The Handbook makes no claims to be comprehensive or definitive. Its chapters are focused assessments of strands and conversations within the field, organised around analytical concepts, bodies of theory and problems of political practice. “The (increasing) diversity of political ecology raises a question about where its coherence lies. Our answer is that political ecology is not defined by a research topic or a particular scalar focus, but by a set of commitments.”
As the Handbook’s introductory essay explains, these are: a) a theoretical commitment to social theory and post-positivist approaches, in which knowledge about nature is inseparable from social relations of power; b) a methodological commitment to in-depth qualitative research and direct observation (although often in collaboration with/with contributions from quantitative approaches); and c) a normative-political commitment to justice and structural political change; that is, not just to explain, but to construct an alternative understanding with an orientation towards justice.

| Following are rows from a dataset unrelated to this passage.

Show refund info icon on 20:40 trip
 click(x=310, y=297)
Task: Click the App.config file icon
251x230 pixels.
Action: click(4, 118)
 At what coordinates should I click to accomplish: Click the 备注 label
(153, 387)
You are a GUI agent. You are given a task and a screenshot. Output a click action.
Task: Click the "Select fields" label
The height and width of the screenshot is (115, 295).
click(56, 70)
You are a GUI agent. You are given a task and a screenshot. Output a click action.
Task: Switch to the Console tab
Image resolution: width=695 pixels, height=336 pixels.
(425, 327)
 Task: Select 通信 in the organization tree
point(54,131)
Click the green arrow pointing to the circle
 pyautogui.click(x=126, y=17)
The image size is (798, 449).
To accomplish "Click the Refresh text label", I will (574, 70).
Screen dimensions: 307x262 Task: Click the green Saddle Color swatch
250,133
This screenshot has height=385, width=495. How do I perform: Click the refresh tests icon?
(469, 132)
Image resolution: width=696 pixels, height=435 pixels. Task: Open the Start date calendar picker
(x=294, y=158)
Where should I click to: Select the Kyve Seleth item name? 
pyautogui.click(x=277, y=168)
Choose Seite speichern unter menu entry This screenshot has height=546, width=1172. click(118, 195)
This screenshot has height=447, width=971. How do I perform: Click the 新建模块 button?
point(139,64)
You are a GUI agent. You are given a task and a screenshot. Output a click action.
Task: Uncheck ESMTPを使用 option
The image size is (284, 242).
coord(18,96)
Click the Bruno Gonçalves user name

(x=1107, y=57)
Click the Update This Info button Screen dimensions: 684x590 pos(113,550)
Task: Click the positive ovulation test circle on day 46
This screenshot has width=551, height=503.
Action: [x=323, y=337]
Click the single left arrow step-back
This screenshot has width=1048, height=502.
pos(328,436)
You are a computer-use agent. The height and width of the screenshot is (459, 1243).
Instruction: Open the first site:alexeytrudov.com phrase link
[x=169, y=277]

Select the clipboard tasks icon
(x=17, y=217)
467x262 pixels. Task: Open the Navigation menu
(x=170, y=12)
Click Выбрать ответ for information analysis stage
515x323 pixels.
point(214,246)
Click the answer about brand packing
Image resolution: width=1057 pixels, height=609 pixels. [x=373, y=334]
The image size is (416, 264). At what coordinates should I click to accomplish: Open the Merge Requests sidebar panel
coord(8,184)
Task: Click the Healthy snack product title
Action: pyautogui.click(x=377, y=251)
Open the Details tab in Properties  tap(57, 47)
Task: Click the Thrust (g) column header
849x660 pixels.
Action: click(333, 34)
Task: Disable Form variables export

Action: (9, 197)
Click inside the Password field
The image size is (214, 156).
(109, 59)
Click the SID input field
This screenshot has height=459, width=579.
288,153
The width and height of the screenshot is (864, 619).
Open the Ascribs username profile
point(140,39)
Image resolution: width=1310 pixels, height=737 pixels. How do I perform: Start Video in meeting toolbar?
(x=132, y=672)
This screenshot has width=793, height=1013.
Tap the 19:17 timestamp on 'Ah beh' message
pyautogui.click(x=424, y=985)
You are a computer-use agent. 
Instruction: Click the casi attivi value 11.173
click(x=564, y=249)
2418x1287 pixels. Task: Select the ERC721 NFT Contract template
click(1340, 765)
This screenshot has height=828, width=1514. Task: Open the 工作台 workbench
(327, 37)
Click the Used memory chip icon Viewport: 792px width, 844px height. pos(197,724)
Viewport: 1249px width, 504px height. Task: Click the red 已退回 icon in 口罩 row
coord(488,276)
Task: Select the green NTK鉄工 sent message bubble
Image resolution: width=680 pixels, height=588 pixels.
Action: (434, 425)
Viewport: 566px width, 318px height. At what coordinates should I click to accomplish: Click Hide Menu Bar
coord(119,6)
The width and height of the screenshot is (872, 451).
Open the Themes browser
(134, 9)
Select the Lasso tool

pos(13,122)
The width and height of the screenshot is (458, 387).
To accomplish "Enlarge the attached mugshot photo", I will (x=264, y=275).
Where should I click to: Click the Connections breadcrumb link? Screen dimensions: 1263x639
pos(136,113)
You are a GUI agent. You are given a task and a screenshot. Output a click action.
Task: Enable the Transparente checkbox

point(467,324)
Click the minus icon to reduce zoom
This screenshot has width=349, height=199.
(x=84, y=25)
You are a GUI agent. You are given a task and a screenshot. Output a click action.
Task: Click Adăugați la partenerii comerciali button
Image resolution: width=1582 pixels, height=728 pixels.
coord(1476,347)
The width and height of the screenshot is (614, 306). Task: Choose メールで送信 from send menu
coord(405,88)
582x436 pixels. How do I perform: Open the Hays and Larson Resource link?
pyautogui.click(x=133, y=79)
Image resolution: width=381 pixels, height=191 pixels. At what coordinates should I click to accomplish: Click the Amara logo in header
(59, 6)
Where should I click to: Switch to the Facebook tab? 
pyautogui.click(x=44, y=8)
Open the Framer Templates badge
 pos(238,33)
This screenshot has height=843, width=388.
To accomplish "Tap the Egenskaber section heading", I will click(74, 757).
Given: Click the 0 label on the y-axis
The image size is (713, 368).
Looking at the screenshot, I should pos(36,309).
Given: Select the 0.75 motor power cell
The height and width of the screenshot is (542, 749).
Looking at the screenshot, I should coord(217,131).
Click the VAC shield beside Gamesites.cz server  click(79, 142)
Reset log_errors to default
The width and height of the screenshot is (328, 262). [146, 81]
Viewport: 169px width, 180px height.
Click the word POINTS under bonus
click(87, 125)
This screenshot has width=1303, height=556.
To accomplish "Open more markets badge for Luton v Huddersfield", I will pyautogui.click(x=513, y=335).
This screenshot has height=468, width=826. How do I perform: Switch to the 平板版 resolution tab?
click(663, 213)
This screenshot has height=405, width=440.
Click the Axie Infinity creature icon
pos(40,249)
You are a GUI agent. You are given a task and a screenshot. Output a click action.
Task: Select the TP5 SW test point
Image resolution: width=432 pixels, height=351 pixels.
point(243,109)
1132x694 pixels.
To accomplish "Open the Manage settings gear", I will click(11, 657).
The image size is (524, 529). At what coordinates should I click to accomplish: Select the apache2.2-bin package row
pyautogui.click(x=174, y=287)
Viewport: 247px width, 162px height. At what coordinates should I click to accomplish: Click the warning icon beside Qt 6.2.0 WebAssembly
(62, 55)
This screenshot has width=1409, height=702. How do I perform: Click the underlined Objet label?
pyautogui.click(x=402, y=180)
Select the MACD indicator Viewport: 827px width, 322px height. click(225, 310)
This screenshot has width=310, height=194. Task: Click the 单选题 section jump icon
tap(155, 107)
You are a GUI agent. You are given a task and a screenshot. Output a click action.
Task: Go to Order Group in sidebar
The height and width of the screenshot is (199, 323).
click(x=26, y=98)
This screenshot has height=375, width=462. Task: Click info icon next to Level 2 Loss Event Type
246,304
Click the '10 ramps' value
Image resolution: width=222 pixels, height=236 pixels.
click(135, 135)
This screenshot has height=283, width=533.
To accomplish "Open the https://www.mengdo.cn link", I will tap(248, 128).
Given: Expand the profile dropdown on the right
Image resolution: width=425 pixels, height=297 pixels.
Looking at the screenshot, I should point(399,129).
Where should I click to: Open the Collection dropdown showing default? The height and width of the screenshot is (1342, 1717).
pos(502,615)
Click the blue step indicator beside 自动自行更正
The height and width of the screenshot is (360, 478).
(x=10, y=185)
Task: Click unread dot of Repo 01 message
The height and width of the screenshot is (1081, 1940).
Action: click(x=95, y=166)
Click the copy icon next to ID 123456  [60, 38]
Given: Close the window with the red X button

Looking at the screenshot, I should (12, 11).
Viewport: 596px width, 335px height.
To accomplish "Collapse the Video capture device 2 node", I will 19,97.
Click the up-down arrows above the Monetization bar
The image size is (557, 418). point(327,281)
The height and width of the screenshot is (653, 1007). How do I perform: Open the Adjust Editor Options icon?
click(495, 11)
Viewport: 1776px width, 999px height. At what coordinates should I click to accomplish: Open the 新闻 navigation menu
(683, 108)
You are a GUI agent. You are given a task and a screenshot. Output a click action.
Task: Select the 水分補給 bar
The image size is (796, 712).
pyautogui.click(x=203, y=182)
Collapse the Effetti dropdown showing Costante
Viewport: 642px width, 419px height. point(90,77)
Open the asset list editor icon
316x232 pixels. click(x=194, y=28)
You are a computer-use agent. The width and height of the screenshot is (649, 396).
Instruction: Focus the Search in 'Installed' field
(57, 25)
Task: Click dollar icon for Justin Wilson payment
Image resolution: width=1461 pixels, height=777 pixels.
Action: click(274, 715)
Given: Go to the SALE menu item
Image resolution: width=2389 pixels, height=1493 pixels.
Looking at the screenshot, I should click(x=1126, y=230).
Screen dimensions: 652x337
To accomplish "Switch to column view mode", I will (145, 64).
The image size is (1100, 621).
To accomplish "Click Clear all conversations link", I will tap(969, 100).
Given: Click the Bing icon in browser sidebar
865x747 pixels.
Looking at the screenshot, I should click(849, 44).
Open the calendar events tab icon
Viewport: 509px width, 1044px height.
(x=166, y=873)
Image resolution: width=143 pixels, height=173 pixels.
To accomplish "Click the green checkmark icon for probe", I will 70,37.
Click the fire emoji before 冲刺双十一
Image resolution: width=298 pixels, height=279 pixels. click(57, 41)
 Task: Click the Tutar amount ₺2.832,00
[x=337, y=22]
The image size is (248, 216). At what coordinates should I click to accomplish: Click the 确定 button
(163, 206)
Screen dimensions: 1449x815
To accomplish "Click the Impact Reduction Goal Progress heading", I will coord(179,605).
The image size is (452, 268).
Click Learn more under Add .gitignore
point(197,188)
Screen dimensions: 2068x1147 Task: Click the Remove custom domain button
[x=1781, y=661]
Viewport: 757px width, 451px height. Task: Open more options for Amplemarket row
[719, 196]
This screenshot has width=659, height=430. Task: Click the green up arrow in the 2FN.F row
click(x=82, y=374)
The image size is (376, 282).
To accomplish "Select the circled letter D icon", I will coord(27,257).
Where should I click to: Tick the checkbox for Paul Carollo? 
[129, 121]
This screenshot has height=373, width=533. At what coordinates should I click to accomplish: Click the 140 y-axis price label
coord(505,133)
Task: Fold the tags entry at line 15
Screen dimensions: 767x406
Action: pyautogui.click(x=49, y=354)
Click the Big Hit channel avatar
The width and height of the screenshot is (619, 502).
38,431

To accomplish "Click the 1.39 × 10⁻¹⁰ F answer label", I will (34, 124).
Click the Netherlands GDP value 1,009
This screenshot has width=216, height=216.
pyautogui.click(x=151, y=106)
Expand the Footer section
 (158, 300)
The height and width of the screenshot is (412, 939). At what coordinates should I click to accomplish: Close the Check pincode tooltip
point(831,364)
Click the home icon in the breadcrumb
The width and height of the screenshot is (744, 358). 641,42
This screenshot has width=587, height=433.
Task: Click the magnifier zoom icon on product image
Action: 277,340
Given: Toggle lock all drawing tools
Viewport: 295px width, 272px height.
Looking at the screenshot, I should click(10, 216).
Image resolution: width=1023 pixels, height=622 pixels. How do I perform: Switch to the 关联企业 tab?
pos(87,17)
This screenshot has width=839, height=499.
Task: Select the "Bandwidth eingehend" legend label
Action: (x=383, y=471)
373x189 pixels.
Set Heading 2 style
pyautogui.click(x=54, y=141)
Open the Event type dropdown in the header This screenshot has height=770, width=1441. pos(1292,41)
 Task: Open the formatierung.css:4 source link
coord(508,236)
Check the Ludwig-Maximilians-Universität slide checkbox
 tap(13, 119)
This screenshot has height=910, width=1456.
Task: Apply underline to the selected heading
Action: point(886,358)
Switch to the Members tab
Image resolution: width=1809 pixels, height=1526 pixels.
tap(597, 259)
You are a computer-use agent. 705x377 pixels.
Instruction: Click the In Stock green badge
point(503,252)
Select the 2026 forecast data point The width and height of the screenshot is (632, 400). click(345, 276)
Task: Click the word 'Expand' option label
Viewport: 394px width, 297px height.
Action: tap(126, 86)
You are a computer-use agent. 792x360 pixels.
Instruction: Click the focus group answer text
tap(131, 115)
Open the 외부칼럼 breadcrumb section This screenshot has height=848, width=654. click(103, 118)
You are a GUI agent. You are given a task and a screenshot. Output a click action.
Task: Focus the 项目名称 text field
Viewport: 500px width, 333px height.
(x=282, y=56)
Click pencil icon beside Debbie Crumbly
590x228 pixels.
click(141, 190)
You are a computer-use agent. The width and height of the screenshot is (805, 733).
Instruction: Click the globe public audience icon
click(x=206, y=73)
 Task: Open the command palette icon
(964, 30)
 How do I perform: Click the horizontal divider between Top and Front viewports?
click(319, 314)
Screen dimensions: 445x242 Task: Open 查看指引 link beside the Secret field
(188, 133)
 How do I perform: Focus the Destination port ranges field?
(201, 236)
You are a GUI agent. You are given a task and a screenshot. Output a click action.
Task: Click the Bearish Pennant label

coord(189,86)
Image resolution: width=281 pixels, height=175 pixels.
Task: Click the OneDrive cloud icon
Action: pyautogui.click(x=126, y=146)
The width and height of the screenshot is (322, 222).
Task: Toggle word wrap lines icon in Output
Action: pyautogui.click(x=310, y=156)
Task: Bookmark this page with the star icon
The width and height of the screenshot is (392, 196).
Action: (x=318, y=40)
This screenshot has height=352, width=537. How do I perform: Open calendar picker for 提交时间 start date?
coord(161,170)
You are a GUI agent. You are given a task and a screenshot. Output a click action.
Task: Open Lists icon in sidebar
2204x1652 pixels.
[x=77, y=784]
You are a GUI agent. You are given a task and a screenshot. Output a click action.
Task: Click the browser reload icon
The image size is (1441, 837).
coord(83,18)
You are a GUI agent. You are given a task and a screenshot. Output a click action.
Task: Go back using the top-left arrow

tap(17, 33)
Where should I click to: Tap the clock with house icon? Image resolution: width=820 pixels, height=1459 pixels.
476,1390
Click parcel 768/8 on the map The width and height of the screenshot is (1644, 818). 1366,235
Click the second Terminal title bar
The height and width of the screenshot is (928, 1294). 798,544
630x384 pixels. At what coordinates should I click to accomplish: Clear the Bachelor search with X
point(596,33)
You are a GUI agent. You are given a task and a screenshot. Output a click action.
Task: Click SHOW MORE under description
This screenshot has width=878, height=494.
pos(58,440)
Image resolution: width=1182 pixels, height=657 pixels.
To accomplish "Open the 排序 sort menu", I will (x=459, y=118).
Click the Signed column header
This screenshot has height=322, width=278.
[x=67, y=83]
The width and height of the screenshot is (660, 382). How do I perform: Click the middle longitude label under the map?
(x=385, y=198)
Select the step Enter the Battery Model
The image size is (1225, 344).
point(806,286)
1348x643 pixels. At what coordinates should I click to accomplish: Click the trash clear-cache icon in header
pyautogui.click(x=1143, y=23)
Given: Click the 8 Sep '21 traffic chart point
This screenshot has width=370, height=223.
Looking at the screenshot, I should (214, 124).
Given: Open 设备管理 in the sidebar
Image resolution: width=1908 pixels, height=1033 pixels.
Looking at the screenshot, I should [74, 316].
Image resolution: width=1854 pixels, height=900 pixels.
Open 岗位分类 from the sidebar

Paul Robbins captures this well in his discussion of political ecology as ‘a trickster science’ (chapter 6), “[whose] chief characteristic in this regard is its simultaneous ability to advance rigorous empirical assessment of socio-environmental conditions and change, freely adopting the methods and conceptual apparatus of related research traditions, while constantly critiquing and undermining the projects of these other fields (p. 89).”
And further, as political ecology is diverse, it raises questions about political ecology’s relations with other fields. HoPE’s editors—Bridge recounts—“make the point that political ecology has no monopoly on socio-natural relations: rather it is one patch in a broad field occupied by other social science disciplines, such as environmental anthropology, environmental sociology, ecological economics, environmental economics and sustainability science”.
HoPE is an impressively broad collection—650 pages, comprising 48 chapters by 55 authors. It is structured in four parts (see the table of contents). The largest (part IV)—on ‘Core questions in political ecology—is organised around five fundamental questions: environmental knowledge; environmental change; environmental governance; environmental identities; and environmental politics.
The event continued with a presentation by Stefania Barca, author (with Gavin Bridge) of a chapter on ‘Industrialization and environmental change’ (chapter 28); and with a talk by Erik Swyngedouw, author of the last chapter (47) on ‘Urbanization and environmental futures’. These presentations, and the debate that followed, gave the audience a taste of what is perhaps the most ambitious essay collection to date on political ecology.
*Many thanks to Gavin Bridge for help in the preparation of this post.